I’ve had a recent experience that highlighted how important it is to focus on customer priorities as opposed to our own.
When we focus on our own priorities, it makes the customer experience painful. Some customers will deal with it, but many more will leave. Focusing on yourself means that you structure timelines according to what is convenient to you. It means that you create messaging that talks about you instead of talking about and to your customer. A focus on you neglects the fact that there is a real person, with real challenges and opportunities sitting on the other side of your process. The process has a thin veil over it that does a poor job of masking your agenda and priorities, making the customer feel like a pawn in your game.
Flip the script and consider what it means to have a truly customer-focused mentality in all that you do. The messaging on your website is directed at the goals, challenges, and questions of your customer. They arrive on your homepage and think, “Ah, this feels like home. They know me.” Your timeline for the project or presentation or training you want to get to the finish line could come completely from asking the right questions about your customer’s commitments and priorities right now, making them feel like a participant in the process.

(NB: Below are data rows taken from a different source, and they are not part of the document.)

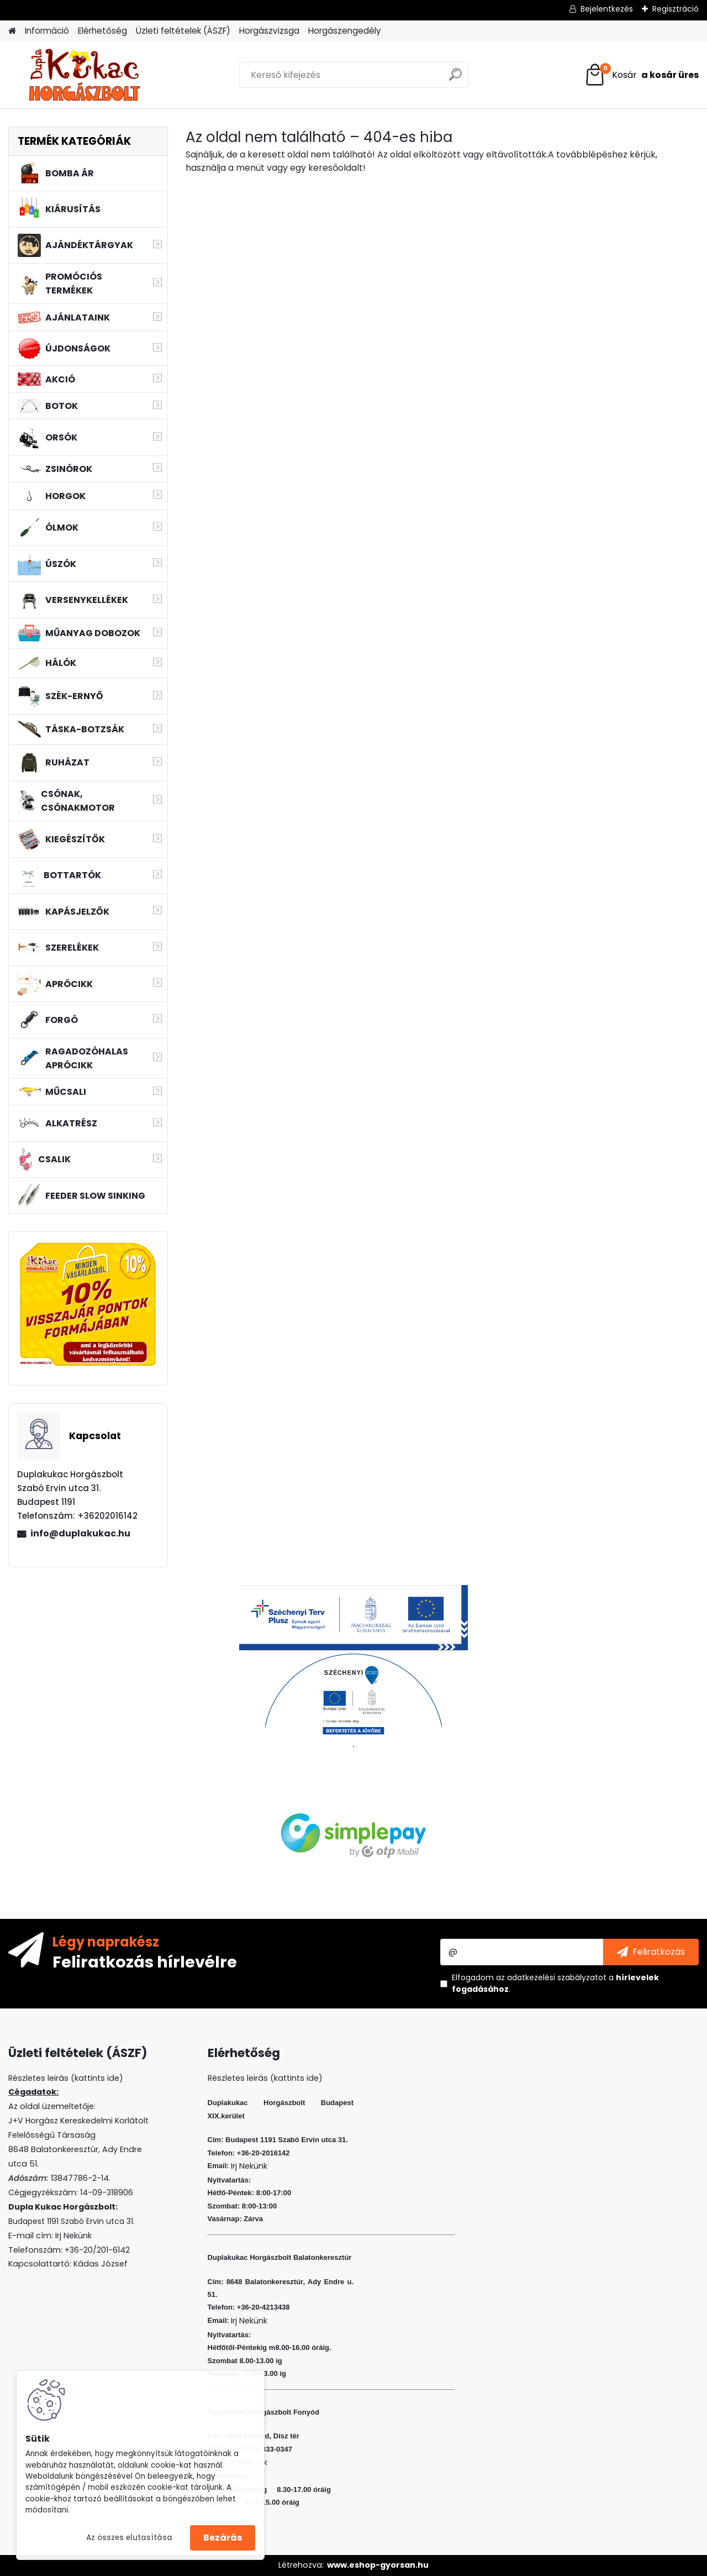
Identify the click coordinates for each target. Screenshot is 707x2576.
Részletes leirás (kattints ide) (265, 2078)
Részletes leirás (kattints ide (63, 2078)
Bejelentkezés (607, 8)
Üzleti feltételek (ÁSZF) (183, 30)
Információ (47, 30)
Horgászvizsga (269, 30)
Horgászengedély (344, 30)
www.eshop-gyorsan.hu (378, 2564)
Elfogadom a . (555, 1983)
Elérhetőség (102, 30)
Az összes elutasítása (129, 2537)
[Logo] (84, 75)
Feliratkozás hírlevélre (144, 1961)
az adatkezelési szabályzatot (551, 1977)
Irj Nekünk (73, 2235)
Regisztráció (675, 8)
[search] (455, 79)
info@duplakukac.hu (80, 1533)
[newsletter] (651, 1952)
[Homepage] (12, 31)
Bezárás (222, 2537)
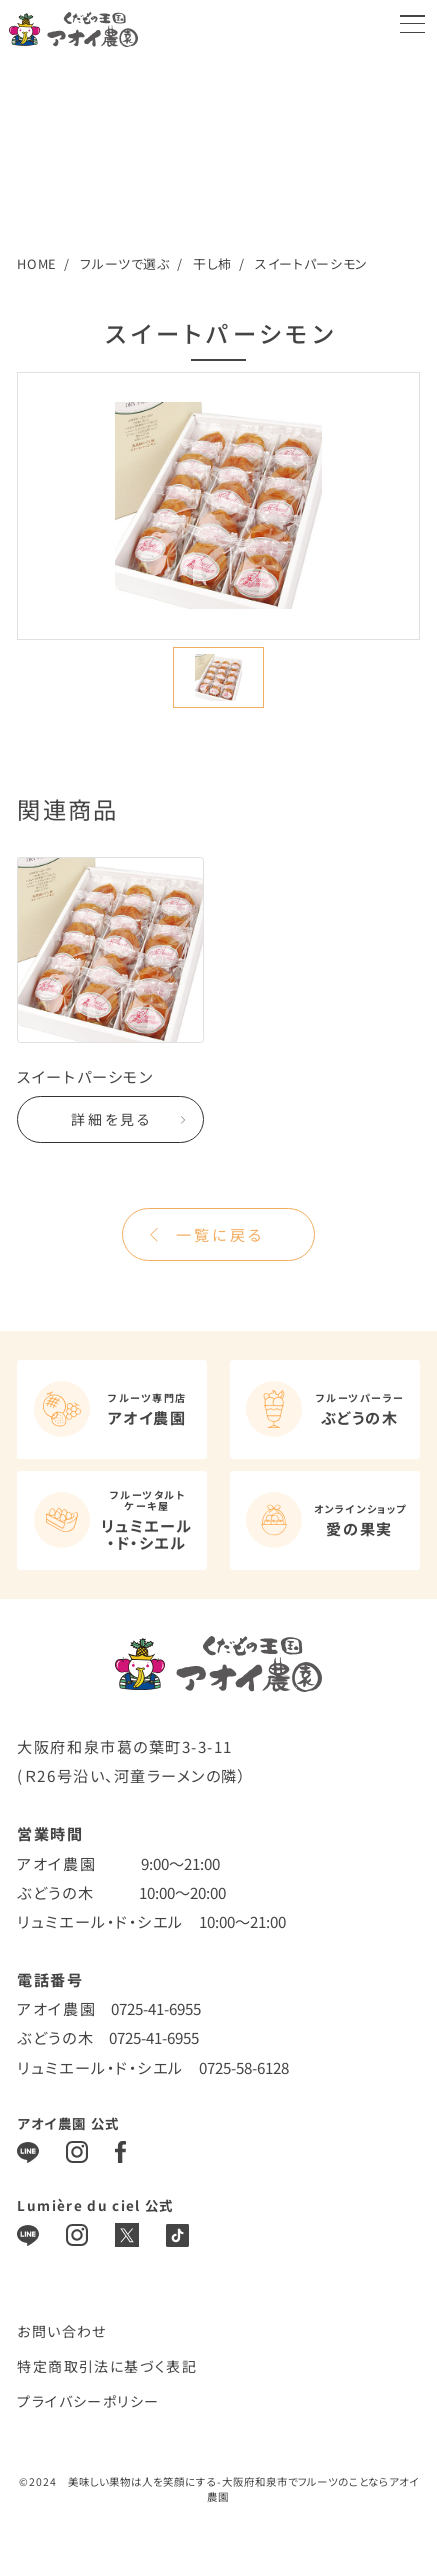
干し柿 (212, 263)
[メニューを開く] (412, 24)
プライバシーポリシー (88, 2401)
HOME (37, 263)
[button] (218, 677)
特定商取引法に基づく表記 (107, 2366)
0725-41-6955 (156, 2008)
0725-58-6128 (244, 2067)
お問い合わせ (61, 2331)
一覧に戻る (219, 1234)
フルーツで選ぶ (125, 263)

Your milestones and checkpoints along the way could be built collaboratively so your customer feels engaged rather than like they’re being put in a maze with a predetermined outcome.
Being you-focused or customer-focused is a choice. It’s a choice that reflects your business philosophy, the way you treat customers, how you’ll behave in moments of conflict or stress… The list goes on, but in short this choice reflects on everything a potential customer needs to know about you. From a customer standpoint, it feels good to be an engaged participant in the process. In fact, it makes me want to work harder to pay you and create a stronger partnership.
Of course, the opposite is true as well. The more you focus on you, the more I consider the possibility of looking out exclusively for myself. If that means finding someone to replace you, oh well, it doesn’t affect me.
Make a choice, but recognize how that will affect your business/event/nonprofit in the future.